Re RD (Deprivation or Restriction of Liberty) (2018) EWFC 47

"The court is concerned in this application with the circumstances of RD. She is 14½ years old. She is currently the subject of an application for a care order under Part IV Children Act 1989, and is in the interim care of Northumberland County Council. ... RD has been placed by the Local Authority at a residential placement in Scotland, which I shall call Lennox House. ... The issue for my determination is whether the regime which applies to RD at Lennox House deprives her of her liberty in such a way as to engage her Article 5 ECHR rights. ... The implications of my determination are not insignificant. If I were to find as a fact that RD is deprived of her liberty in Article 5 terms, I would feel obliged to adjourn the Part IV proceedings, and would propose that the Local Authority present a petition to the nobile officium of the Court of Session seeking authorisation of that Court for RD's deprivation of liberty ... If I find that she is not deprived of her liberty, then there would be little impediment to my concluding the Part IV proceedings in this jurisdiction."

Royal Borough of Greenwich v CDM (2018) EWCOP 15

Fluctuating capacity

"In this case the patient is CDM, a lady aged 63 years. ... My Conclusions: (i) I conclude that CDM lacks capacity to conduct proceedings, as is agreed on behalf of CDM. (ii) I conclude that she does not have capacity to make decisions about her residence. ... (iii) By the end of the case the parties agreed that I should consider care and treatment separately. CDM carries out her own self-care, with encouragement, in the care home. I am not satisfied that she does not have the capacity so to do. There will be some occasions when she makes appropriate decisions, for example accepting insulin from the nurse, but there are many other occasions when she makes manifestly unwise decisions as a result of her personality disorder which impairs her ability to follow professional advice, whether in respect of her residence or treatment. I therefore accept Dr Series' evidence that when making appropriate decisions she has capacity but when making manifestly inappropriate decisions she lacks capacity. (iv) Property and affairs: I am troubled by the lack of evidence on this issue. ... I do not think I have any satisfactory evidence on which I can conclude that she lacks capacity in this area. (v) I conclude that she lacks capacity to surrender the tenancy of her property. This decision is intimately bound up with her ability to make decisions about residence. ... It follows and I so find that CDM lacks capacity in relation to the question whether or not she should be accommodated in CC (being the relevant hospital or care home) for the purpose of being given the relevant care or treatment. I therefore authorise her continued detention and deprivation of liberty in CC. ... This means that a further hearing will be required both to establish a mechanism under which the local authority can operate when capacity fluctuates and also to consider best interests."

SSJ v MM (2018) UKSC 60

The patient had capacity to and was prepared to consent to a conditional discharge requiring that he live at a particular place, which he would not be free to leave, and from which he would not be allowed out without an escort. (1) The Supreme Court decided 4-1 that the MHA 1983 does not permit either the First-tier Tribunal or the Secretary of State to impose conditions amounting to detention or a deprivation of liberty upon a conditionally discharged restricted patient. (2) The dissenting decision was that the tribunal has the power to impose such conditions so long as the loss of liberty is not greater than that already authorised by the hospital and restriction orders, and that this power does not depend on the consent of the (capacitous) patient.
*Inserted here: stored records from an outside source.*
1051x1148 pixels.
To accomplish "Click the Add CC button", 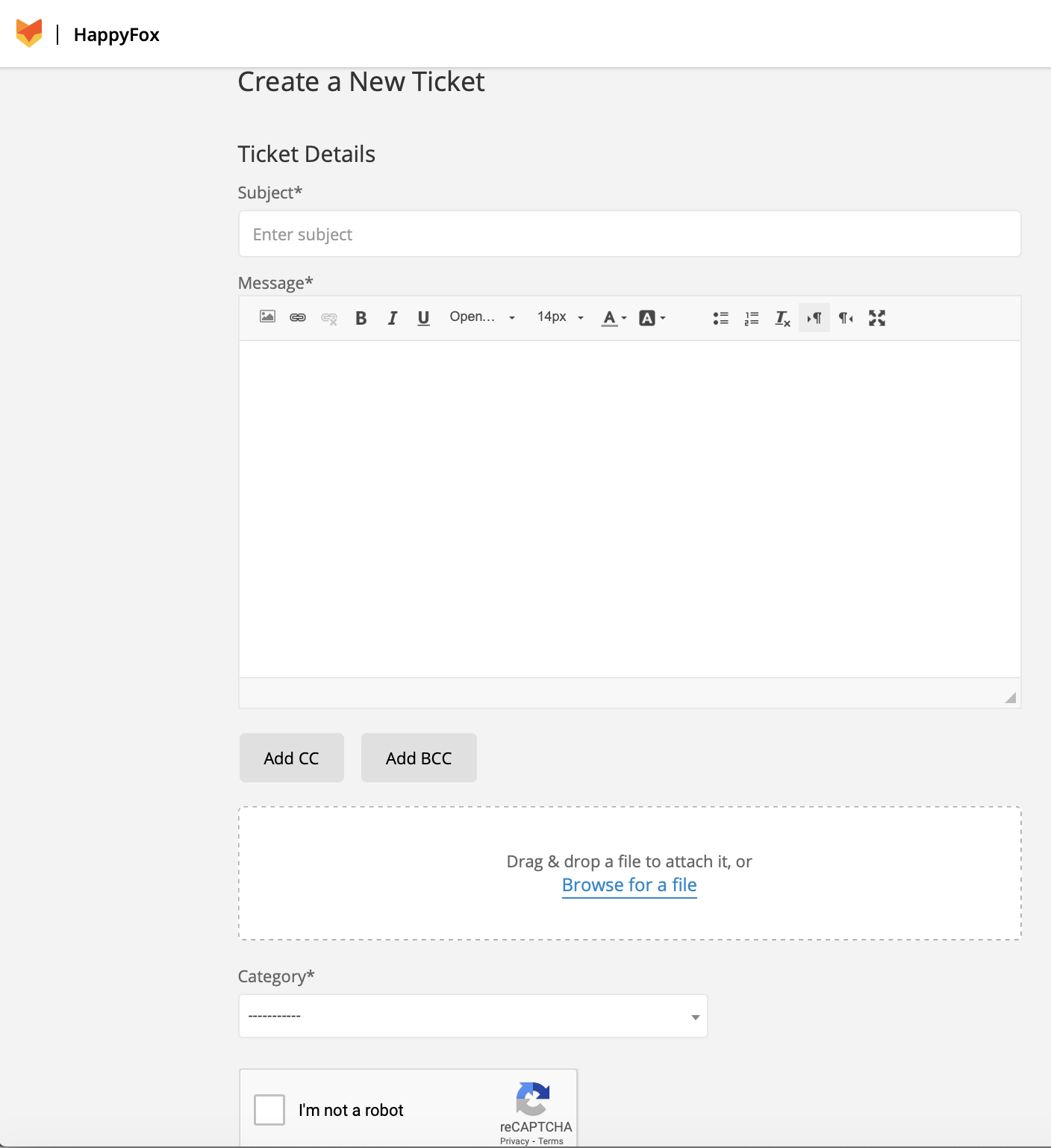I will tap(291, 758).
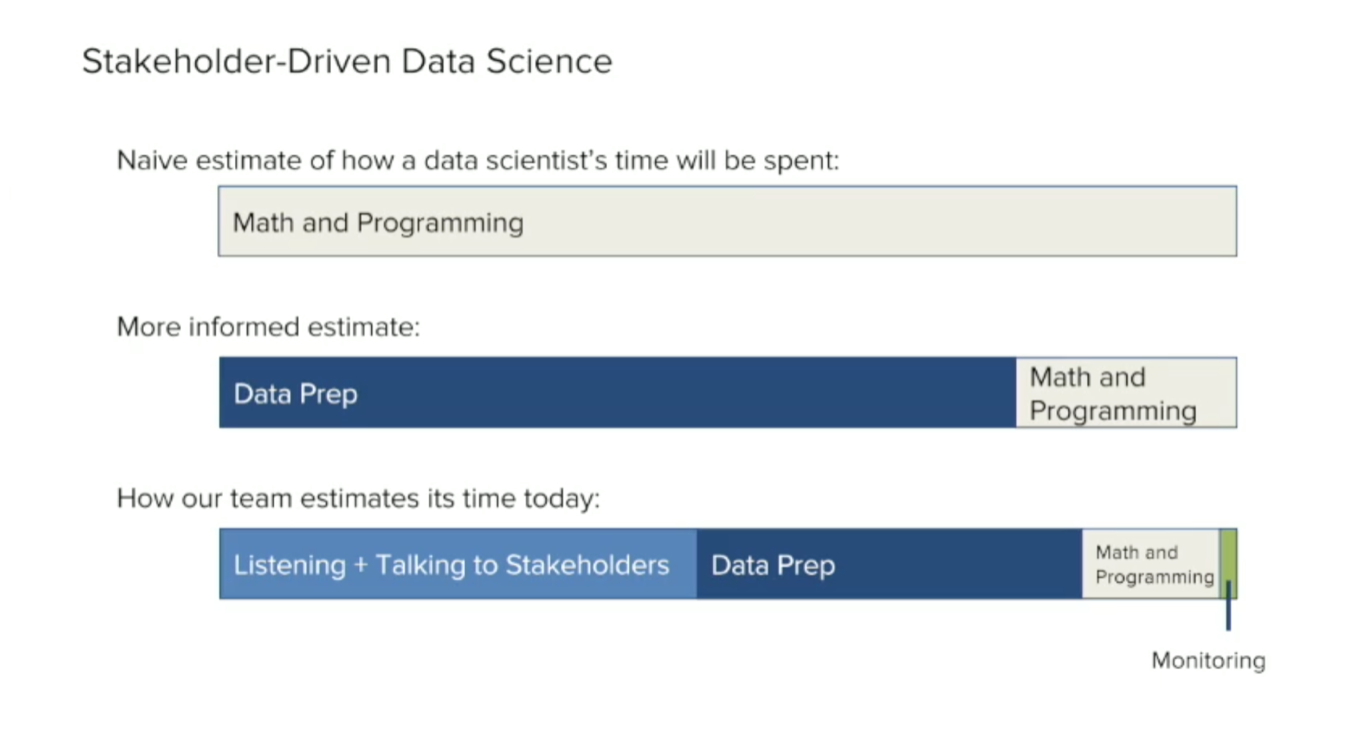This screenshot has width=1368, height=730.
Task: Select the "More informed estimate:" heading
Action: [269, 327]
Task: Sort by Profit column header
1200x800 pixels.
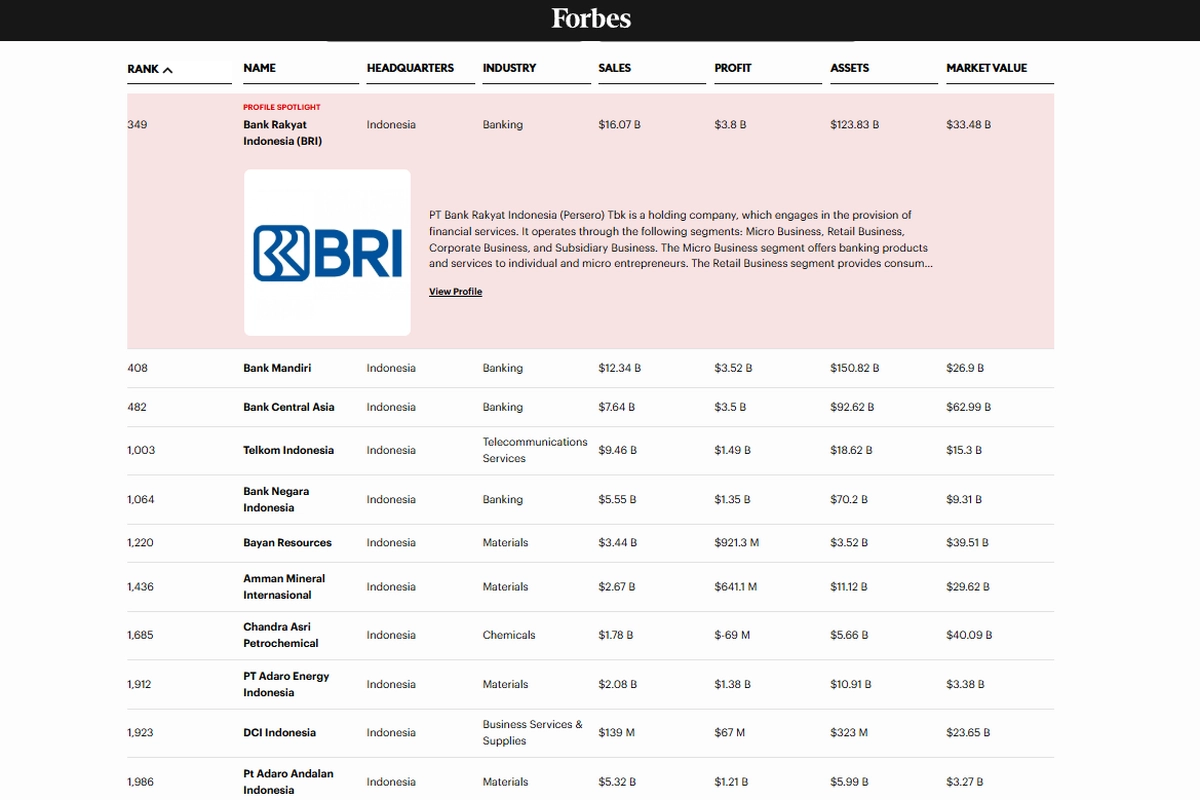Action: point(732,68)
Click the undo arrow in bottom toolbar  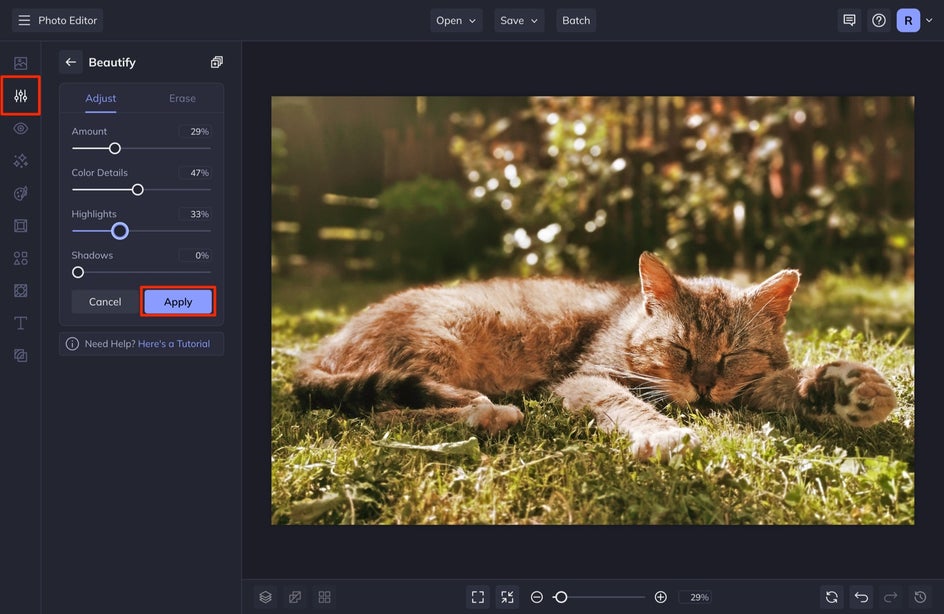pyautogui.click(x=861, y=597)
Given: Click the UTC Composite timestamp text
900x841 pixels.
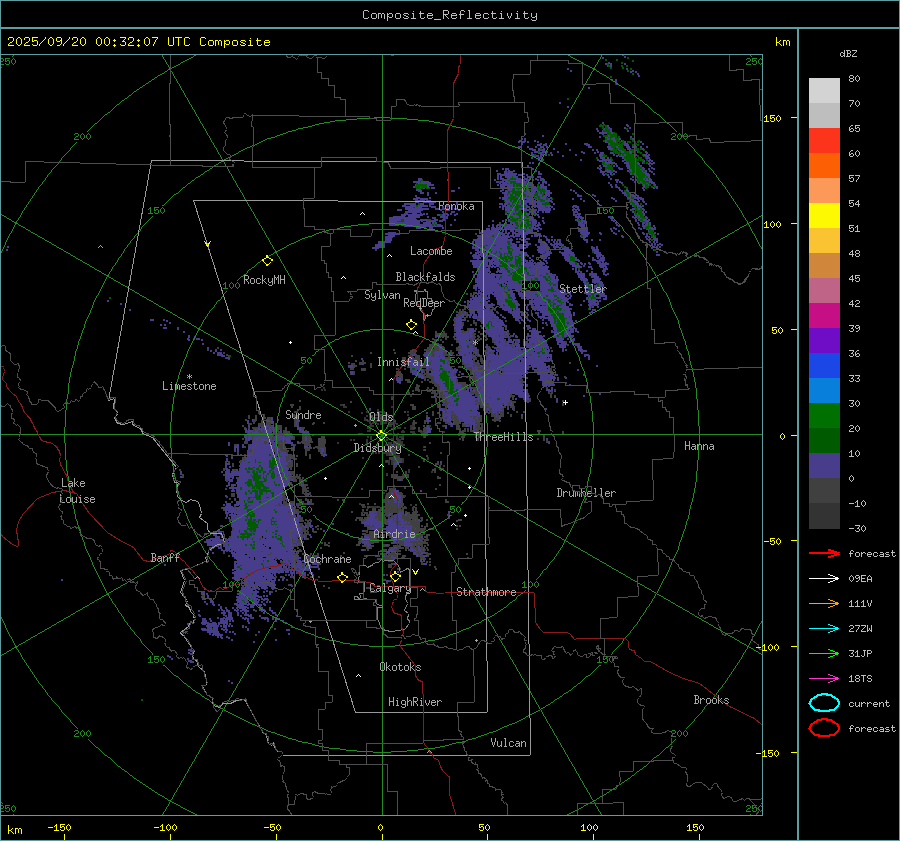Looking at the screenshot, I should point(139,42).
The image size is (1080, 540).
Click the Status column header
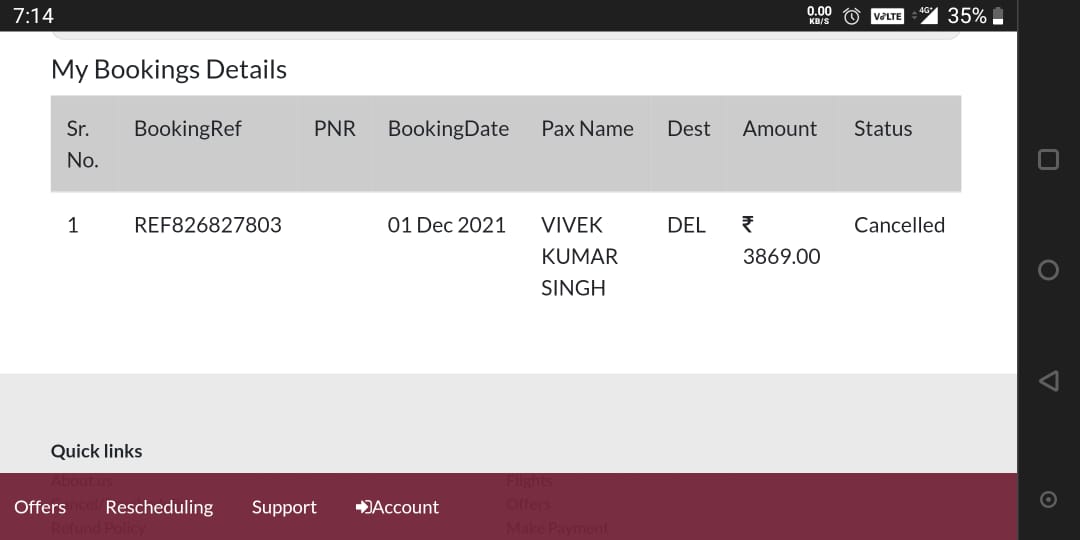pos(883,129)
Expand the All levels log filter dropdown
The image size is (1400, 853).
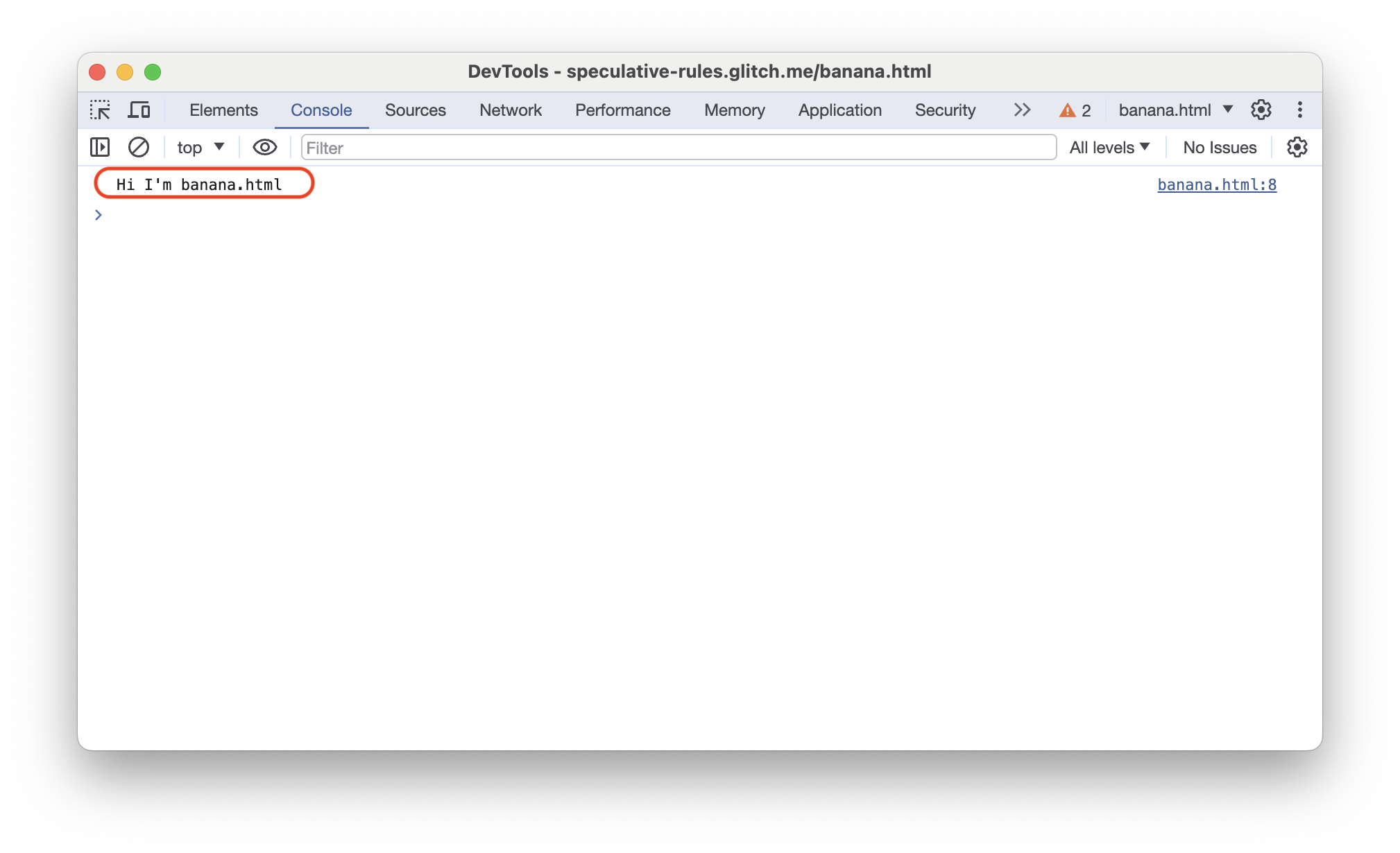[x=1108, y=147]
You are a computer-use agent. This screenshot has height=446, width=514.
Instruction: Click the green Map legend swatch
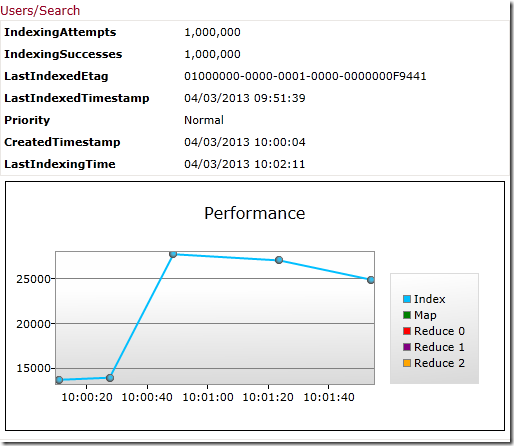[x=407, y=315]
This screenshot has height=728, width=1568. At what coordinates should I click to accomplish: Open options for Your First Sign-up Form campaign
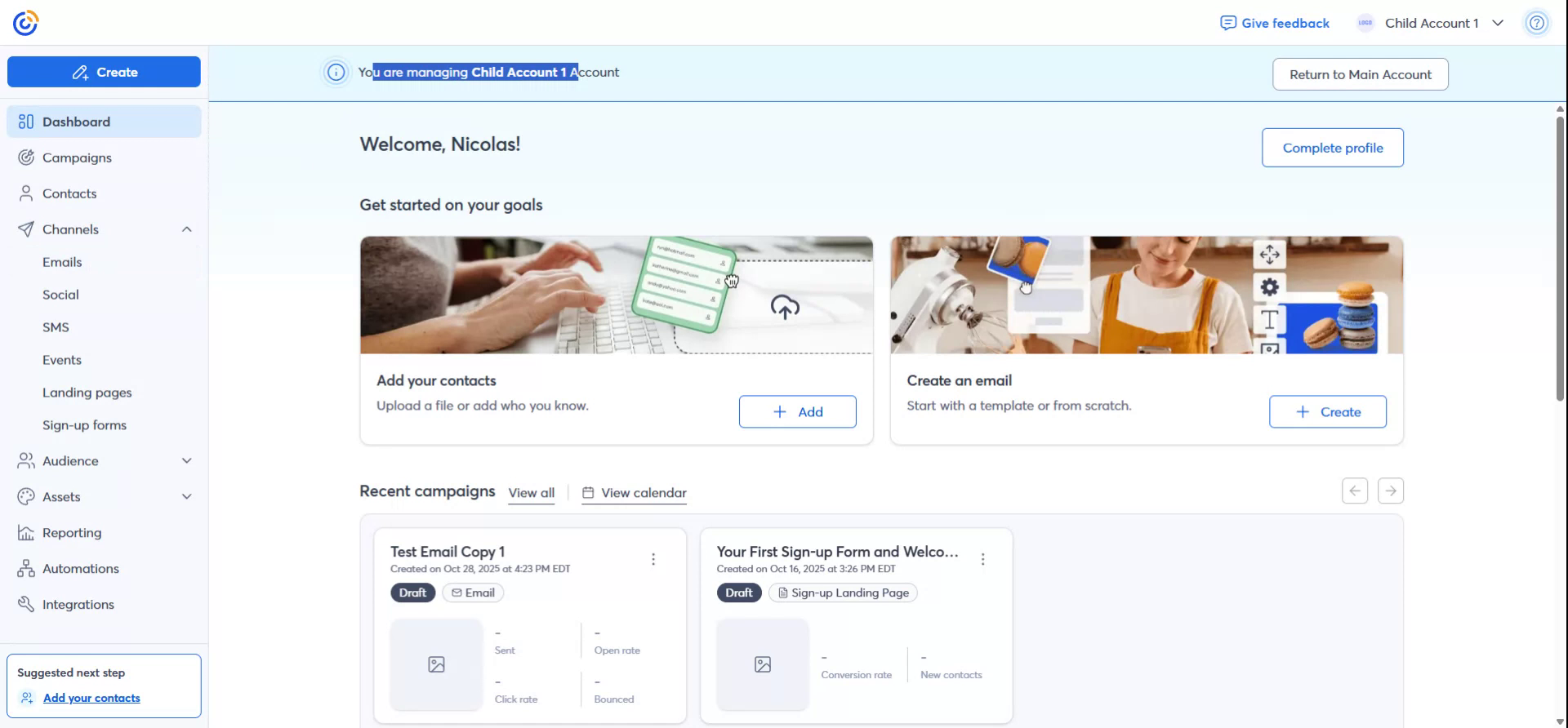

Welsh Ministers v PJ (2018) UKSC 66

(1) There is no power to impose conditions in a CTO which have the effect of depriving a patient of his liberty. (2) The patient's situation may be relevant to the tribunal's discharge criteria, and the tribunal may explain the true legal effect of a CTO (for the RC to act on that information), but if a patient is being unlawfully detained then the remedy is either habeas corpus or judicial review.